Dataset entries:
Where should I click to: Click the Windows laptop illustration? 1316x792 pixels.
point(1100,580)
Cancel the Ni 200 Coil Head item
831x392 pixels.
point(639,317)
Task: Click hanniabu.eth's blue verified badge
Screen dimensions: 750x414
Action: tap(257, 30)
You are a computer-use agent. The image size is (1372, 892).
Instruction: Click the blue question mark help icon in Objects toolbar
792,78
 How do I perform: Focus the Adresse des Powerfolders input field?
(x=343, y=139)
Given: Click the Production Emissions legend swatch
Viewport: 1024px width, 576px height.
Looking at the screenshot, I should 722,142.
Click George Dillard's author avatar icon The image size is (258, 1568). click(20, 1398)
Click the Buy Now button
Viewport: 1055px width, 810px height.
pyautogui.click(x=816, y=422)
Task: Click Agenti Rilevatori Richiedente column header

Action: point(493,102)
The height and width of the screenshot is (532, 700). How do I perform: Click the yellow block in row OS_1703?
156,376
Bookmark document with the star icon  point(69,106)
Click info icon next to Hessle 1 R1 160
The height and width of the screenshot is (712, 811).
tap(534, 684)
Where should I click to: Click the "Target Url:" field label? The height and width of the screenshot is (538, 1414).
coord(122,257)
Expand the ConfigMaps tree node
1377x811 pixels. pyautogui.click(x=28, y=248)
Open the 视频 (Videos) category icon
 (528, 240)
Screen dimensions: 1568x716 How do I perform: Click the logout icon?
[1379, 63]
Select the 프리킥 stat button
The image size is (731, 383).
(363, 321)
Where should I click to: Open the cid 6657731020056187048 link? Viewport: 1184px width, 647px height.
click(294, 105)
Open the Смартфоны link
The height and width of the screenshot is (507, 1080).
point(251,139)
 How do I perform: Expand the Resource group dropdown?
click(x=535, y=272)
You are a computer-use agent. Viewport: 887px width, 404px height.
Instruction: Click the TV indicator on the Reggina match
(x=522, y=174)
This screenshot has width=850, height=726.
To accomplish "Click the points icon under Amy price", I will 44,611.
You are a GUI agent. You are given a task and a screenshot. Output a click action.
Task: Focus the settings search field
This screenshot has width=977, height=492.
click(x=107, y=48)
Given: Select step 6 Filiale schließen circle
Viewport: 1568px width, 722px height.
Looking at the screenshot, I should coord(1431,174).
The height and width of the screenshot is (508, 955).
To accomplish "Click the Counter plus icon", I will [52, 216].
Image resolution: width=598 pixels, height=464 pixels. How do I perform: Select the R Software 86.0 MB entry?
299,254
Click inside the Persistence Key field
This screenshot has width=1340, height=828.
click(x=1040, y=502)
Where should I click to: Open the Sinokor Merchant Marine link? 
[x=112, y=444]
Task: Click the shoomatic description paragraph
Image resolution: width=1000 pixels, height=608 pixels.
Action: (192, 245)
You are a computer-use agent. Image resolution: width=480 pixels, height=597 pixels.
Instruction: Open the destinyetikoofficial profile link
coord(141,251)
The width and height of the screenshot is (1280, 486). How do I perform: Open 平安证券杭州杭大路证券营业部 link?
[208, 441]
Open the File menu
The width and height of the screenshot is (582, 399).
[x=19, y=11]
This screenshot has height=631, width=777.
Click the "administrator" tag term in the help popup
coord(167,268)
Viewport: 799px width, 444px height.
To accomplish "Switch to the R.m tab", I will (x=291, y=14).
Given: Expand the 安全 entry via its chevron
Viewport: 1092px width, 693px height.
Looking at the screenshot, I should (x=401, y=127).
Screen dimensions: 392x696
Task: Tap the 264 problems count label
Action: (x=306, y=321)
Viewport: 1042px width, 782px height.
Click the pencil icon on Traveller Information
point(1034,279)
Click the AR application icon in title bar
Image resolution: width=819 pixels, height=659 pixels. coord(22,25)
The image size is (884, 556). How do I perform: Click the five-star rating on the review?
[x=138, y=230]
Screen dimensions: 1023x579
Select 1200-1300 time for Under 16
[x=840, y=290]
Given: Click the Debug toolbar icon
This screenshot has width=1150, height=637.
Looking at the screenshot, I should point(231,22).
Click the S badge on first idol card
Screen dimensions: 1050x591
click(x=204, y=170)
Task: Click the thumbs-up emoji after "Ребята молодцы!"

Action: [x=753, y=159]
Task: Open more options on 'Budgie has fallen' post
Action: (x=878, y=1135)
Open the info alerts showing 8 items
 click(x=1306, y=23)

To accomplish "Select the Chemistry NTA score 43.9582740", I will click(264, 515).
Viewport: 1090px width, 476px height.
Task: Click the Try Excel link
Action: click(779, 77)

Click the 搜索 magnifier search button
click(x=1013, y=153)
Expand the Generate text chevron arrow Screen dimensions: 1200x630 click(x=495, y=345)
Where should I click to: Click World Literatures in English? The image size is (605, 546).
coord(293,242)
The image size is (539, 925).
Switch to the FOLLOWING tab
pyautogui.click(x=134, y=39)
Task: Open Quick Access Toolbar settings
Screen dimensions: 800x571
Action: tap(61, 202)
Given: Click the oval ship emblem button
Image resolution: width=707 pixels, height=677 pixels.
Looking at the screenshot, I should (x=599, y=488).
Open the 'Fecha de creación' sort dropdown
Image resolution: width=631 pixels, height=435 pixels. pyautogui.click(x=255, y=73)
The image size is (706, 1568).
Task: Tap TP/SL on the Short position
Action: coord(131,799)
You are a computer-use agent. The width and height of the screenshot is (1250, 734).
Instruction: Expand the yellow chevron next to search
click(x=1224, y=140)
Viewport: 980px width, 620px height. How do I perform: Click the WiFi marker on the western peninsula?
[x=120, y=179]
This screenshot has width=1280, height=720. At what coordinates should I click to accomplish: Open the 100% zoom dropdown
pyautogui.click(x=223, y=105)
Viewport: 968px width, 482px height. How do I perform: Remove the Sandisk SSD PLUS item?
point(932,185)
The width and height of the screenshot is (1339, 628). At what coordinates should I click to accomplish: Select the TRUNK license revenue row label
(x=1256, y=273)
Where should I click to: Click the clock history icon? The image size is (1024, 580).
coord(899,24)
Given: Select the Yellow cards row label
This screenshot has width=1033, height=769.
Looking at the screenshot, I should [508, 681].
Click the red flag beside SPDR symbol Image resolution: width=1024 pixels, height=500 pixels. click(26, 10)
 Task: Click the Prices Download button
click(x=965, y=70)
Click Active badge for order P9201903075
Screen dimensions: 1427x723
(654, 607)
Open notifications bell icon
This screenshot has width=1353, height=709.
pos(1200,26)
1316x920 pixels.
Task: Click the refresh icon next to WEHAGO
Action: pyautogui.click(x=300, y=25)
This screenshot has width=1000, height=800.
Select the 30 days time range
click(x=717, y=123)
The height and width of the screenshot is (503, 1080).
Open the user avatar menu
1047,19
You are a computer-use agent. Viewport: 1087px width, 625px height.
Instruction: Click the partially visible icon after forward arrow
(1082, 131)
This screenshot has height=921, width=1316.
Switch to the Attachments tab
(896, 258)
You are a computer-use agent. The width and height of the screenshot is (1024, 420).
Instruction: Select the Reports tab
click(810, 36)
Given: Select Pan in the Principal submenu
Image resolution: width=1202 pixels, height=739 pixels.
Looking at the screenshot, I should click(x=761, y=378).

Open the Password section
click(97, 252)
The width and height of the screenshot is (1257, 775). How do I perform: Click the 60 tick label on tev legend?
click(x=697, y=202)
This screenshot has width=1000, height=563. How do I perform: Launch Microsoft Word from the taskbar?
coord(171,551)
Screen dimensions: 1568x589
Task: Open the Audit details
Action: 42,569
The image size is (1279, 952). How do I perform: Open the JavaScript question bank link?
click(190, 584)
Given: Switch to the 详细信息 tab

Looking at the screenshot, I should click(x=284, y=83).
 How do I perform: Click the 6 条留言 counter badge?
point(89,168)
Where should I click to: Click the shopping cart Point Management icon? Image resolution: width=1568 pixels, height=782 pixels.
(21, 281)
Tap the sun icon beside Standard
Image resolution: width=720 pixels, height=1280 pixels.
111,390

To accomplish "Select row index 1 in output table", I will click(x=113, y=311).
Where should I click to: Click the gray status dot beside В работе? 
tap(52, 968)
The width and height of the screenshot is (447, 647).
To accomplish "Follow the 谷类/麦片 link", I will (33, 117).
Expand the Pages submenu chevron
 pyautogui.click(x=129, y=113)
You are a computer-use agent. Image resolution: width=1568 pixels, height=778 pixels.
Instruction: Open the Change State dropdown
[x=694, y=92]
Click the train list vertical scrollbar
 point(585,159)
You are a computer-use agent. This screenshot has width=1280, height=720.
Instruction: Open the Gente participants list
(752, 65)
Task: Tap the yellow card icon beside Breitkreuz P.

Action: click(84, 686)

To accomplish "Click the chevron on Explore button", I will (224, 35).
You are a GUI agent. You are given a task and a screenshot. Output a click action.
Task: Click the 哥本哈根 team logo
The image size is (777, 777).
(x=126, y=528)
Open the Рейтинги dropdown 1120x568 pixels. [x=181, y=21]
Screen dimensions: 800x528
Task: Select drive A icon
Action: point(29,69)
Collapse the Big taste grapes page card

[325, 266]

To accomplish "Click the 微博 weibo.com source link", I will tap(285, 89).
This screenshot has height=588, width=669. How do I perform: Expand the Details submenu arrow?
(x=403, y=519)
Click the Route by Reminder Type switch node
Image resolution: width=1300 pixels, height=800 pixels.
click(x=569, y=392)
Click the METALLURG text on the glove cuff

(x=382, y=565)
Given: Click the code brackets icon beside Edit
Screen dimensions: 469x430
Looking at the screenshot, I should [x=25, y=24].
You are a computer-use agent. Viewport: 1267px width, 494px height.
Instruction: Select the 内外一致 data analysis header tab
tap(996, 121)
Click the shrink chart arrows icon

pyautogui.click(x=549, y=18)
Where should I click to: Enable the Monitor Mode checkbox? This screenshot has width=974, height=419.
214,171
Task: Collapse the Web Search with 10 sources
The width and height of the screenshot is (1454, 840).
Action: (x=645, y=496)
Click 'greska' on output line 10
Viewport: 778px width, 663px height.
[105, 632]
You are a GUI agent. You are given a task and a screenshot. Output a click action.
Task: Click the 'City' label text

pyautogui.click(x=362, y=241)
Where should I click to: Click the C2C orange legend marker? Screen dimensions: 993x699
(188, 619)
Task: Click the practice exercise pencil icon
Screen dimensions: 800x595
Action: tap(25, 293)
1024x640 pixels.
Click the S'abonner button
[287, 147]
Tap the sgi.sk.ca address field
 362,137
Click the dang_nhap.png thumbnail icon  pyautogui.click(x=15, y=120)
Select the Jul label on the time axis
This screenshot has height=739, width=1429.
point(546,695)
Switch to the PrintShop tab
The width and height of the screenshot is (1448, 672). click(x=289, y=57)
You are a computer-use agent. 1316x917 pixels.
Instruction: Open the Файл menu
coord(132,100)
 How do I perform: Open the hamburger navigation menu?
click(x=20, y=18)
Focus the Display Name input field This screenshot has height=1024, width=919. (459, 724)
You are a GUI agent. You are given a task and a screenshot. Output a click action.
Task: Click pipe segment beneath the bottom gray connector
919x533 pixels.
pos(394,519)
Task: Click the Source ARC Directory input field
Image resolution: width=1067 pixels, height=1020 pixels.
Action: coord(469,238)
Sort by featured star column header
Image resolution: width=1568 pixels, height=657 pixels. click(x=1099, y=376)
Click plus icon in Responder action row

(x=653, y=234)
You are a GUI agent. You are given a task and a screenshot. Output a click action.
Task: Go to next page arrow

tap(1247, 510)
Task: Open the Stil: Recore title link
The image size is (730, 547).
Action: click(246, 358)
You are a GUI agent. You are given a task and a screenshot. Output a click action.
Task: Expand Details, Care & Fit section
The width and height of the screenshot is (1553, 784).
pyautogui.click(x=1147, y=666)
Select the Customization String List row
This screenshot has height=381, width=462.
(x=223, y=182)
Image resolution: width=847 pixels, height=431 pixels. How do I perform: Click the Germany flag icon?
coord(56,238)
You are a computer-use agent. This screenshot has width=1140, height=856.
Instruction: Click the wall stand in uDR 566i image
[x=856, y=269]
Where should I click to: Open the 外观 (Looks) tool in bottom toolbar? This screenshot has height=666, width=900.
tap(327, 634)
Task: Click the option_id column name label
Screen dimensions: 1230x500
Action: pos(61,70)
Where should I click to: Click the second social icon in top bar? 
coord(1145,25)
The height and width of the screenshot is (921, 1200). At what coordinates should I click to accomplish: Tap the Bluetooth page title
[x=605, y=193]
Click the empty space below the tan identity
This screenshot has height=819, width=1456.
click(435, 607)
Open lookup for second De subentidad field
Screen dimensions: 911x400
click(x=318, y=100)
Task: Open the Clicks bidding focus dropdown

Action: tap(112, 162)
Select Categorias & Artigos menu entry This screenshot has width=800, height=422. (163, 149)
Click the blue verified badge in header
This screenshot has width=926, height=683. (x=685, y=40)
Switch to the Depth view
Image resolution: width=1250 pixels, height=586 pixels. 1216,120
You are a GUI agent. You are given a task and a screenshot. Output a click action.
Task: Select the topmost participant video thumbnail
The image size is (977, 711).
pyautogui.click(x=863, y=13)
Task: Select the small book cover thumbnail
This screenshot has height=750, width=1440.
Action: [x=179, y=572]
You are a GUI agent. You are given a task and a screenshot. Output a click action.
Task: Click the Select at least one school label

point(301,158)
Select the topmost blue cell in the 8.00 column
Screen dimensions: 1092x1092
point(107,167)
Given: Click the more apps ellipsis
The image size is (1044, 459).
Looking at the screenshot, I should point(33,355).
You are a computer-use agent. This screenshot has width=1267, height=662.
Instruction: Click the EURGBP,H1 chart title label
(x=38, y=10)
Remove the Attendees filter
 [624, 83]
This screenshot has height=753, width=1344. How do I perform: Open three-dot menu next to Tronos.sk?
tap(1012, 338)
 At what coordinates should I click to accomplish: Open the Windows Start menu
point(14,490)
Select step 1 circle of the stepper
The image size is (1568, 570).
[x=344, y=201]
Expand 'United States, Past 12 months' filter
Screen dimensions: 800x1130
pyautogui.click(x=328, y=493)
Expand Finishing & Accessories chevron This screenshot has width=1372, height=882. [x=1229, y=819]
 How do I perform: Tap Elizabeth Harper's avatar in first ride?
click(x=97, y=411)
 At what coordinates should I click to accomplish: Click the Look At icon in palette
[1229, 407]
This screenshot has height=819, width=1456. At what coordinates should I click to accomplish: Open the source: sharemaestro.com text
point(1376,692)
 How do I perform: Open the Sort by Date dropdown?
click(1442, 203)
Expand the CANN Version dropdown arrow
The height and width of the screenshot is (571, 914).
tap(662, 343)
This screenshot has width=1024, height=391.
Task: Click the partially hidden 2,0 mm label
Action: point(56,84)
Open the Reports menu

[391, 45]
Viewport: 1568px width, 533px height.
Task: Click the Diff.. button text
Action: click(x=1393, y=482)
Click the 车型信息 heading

**Aim of the exercise:** Here the output must be the lines above from the line with "Where should I click to: Click the C2C" to the line with "has width=1140, height=856.", both included, duplicated word for word and nothing else.

**Task response:**
Where should I click to: Click the C2C orange legend marker? Screen dimensions: 993x699
(188, 619)
Task: Click the practice exercise pencil icon
Screen dimensions: 800x595
Action: tap(25, 293)
1024x640 pixels.
Click the S'abonner button
[287, 147]
Tap the sgi.sk.ca address field
 362,137
Click the dang_nhap.png thumbnail icon  pyautogui.click(x=15, y=120)
Select the Jul label on the time axis
This screenshot has height=739, width=1429.
point(546,695)
Switch to the PrintShop tab
The width and height of the screenshot is (1448, 672). click(x=289, y=57)
You are a computer-use agent. 1316x917 pixels.
Instruction: Open the Файл menu
coord(132,100)
 How do I perform: Open the hamburger navigation menu?
click(x=20, y=18)
Focus the Display Name input field This screenshot has height=1024, width=919. (459, 724)
You are a GUI agent. You are given a task and a screenshot. Output a click action.
Task: Click pipe segment beneath the bottom gray connector
919x533 pixels.
pos(394,519)
Task: Click the Source ARC Directory input field
Image resolution: width=1067 pixels, height=1020 pixels.
Action: coord(469,238)
Sort by featured star column header
Image resolution: width=1568 pixels, height=657 pixels. click(x=1099, y=376)
Click plus icon in Responder action row

(x=653, y=234)
You are a GUI agent. You are given a task and a screenshot. Output a click action.
Task: Go to next page arrow

tap(1247, 510)
Task: Open the Stil: Recore title link
The image size is (730, 547).
Action: click(246, 358)
You are a GUI agent. You are given a task and a screenshot. Output a click action.
Task: Expand Details, Care & Fit section
The width and height of the screenshot is (1553, 784).
pyautogui.click(x=1147, y=666)
Select the Customization String List row
This screenshot has height=381, width=462.
(x=223, y=182)
Image resolution: width=847 pixels, height=431 pixels. How do I perform: Click the Germany flag icon?
coord(56,238)
You are a computer-use agent. This screenshot has width=1140, height=856.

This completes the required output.